Work task – From the entries, copy out every line in which the word "computer" is found.

Dataset extract –
================================

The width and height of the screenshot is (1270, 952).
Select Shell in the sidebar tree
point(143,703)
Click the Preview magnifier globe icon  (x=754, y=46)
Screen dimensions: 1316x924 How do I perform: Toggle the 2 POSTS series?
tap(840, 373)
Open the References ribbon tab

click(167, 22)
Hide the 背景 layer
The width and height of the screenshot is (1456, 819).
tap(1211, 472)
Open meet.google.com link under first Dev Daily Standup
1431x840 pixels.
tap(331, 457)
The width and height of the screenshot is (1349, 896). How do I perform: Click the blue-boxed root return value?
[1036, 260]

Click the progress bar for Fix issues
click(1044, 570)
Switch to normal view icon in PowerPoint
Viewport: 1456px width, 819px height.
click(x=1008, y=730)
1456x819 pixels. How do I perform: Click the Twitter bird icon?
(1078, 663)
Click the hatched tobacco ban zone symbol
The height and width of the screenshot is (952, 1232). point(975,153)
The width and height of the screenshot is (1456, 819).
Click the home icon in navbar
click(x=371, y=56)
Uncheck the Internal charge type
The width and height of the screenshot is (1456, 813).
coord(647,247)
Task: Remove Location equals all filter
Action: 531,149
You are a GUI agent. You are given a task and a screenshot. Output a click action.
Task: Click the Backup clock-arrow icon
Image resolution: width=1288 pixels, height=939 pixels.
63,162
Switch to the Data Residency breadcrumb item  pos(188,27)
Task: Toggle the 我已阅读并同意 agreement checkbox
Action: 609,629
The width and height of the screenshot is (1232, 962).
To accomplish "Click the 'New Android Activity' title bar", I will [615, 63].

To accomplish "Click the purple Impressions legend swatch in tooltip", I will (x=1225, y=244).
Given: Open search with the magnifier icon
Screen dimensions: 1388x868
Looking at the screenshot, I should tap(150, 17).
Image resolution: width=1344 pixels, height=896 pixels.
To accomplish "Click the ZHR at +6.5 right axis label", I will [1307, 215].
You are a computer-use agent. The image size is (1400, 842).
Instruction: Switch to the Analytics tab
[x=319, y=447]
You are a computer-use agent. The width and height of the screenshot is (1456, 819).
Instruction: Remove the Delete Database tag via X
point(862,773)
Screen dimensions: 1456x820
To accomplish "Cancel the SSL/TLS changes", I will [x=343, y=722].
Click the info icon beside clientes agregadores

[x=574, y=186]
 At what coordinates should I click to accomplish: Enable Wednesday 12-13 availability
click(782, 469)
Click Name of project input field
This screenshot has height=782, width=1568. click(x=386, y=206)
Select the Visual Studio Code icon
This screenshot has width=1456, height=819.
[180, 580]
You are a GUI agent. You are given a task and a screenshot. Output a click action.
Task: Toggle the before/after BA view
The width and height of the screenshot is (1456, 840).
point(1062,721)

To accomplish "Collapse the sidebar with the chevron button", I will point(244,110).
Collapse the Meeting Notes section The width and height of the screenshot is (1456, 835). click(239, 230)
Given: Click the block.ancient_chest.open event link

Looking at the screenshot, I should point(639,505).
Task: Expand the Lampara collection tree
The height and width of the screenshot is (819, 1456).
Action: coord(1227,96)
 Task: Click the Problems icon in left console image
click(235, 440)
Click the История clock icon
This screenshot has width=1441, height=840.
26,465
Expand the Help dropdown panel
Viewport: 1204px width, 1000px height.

================================

Answer box –
You are a computer-use agent. The image size is (1400, 842).
You are a computer-use agent. The width and height of the screenshot is (1456, 819).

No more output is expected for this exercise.